+++ 文档

Dubbo线程模型

Thread Model

Posted by Jay on March 31, 2019

Dubbo线程模型

一、Netty的线程模型

在Netty中存在两种线程:boss线程和worker线程。

1.boss线程

作用:

  • accept客户端的连接;
  • 将接收到的连接注册到一个worker线程上。

个数:

  • 通常情况下,服务端每绑定一个端口,开启一个boss线程。
2.worker线程

作用:

  • 处理注册在其身上的连接connection上的各种io事件。

个数:

  • 默认是:CPU核数+1。

注意:

  • 一个worker线程可以注册多个connection;
  • 一个connection只能注册在一个worker线程上。

二、Dubbo的事件派发策略和线程池

1.事件派发

Dubbo基于Netty,有5种派发策略:

  • 默认是all 所有消息都派发到线程池,包括请求,响应,连接事件,断开事件,异常等,心跳事件直接在IO线程处理。即worker线程接收到事件后,将该事件提交到业务线程池中,自己再去处理其他事件。

    // 默认的线程池配置
    class AllChannelHandler extends WrappedChannelHandler {
      
        AllChannelHandler(ChannelHandler handler, URL url) {
            super(handler, url);
        }
      
        /** NettyChannel实例 */
      	// 连接事件
        @Override
        public void connected(Channel channel) throws RemotingException {
            ExecutorService executorService = getExecutorService();
            try {
                executorService.execute(new ChannelEventRunnable(channel, handler, ChannelState.CONNECTED));
            } catch (Throwable t) {
                throw new ExecutionException("connect event", channel, getClass() + " error when process connected event.", t);
            }
        }
      		
      	// 连接断开事件
        @Override
        public void disconnected(Channel channel) throws RemotingException {
            ExecutorService executorService = getExecutorService();
            try {
                executorService.execute(new ChannelEventRunnable(channel, handler, ChannelState.DISCONNECTED));
            } catch (Throwable t) {
                throw new ExecutionException("disconnect event", channel, getClass() + " error when process disconnected event.", t);
            }
        }
      
        // 收到消息Request/Response
        // @param channel NettyChannel
        // @param message Request/Response
        @Override
        public void received(Channel channel, Object message) throws RemotingException {
            // 提供者: FixedThreadPool.getExecutor();消费者:CachedThreadPool.getExecutor()

++++++
+++ 数据记录

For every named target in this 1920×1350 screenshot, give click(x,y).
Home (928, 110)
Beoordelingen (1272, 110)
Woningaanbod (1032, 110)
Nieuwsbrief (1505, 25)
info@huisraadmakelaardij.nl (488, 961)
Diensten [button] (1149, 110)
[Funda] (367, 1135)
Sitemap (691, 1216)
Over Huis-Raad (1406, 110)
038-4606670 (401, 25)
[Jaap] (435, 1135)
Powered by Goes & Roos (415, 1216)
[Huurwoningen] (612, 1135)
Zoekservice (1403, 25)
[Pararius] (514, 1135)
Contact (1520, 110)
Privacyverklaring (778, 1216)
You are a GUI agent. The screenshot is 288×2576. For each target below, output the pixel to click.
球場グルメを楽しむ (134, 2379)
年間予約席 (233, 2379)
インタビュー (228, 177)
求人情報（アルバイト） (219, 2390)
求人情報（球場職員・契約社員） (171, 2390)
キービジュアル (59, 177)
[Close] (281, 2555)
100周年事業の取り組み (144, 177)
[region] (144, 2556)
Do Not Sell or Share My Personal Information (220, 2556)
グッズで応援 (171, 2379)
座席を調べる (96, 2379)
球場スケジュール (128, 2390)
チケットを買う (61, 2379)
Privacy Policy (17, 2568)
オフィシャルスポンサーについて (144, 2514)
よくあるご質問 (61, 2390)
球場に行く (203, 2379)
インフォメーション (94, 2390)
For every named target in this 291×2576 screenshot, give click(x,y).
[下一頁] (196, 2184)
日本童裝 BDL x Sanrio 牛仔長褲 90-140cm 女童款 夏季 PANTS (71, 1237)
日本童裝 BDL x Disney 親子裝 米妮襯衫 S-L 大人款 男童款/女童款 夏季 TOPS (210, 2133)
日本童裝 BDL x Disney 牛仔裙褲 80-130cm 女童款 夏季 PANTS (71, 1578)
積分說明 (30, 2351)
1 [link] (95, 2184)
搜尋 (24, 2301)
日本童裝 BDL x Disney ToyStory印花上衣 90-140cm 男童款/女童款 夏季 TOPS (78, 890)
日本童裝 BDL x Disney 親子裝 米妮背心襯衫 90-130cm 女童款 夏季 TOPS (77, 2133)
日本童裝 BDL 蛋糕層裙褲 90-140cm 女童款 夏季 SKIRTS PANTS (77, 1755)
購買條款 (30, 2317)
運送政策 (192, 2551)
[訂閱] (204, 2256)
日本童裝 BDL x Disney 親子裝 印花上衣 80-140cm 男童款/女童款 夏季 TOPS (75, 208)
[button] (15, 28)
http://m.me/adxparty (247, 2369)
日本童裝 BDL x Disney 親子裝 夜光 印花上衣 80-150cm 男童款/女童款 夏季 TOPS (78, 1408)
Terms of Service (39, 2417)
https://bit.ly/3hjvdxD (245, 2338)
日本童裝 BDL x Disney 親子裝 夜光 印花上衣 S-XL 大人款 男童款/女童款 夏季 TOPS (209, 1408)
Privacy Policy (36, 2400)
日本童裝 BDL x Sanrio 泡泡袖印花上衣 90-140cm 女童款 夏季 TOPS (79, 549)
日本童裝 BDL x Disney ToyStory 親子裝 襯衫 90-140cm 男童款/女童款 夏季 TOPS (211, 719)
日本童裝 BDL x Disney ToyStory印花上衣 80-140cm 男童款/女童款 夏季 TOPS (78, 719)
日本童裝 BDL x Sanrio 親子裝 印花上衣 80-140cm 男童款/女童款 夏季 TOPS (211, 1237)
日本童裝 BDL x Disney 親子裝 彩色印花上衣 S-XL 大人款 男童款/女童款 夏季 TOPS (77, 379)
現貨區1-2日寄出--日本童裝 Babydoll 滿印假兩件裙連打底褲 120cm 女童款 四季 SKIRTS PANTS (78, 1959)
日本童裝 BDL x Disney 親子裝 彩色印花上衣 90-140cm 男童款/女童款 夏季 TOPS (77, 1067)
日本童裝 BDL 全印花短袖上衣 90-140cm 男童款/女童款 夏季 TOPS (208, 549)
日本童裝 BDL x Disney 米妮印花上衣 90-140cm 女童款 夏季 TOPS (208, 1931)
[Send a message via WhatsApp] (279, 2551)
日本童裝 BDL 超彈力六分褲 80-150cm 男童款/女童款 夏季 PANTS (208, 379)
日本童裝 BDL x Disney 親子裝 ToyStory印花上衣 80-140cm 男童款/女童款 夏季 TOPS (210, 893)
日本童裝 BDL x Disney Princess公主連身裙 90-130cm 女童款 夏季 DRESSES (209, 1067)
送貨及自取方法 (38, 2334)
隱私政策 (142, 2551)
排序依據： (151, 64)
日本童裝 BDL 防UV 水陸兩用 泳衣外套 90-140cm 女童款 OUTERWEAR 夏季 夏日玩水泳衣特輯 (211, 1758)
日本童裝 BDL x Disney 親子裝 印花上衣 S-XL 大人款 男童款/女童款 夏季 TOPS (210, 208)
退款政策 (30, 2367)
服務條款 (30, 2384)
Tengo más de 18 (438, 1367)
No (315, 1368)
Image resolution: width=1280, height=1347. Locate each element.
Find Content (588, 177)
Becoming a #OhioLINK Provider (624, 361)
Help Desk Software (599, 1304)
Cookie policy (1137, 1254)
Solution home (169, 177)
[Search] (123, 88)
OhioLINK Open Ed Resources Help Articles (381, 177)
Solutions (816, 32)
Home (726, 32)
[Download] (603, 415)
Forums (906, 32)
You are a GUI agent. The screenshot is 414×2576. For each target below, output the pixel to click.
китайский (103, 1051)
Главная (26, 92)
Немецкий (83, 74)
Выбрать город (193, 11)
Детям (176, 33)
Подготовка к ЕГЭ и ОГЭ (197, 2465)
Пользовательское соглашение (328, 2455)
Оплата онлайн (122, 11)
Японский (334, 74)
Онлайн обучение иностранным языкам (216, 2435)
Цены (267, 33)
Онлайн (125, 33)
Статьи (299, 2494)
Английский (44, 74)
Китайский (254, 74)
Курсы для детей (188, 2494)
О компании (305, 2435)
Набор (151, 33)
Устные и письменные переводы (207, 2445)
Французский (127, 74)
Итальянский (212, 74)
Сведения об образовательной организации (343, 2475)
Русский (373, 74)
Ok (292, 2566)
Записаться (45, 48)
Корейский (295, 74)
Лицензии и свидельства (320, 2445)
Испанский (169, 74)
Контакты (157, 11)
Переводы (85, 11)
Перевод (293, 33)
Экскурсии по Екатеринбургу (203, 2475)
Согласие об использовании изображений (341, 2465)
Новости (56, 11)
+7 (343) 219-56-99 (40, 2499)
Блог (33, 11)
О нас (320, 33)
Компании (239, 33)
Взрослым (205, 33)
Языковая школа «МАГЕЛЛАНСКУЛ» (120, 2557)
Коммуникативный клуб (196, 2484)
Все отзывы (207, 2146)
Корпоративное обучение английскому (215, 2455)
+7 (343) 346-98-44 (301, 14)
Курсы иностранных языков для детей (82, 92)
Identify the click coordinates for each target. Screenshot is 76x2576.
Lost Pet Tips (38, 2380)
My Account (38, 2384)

++++++

_练习题目:_
请列出Dubbo线程模型一文的代码中所有带有 @Override 注解的方法名。

_参考答案:_
connected、disconnected、received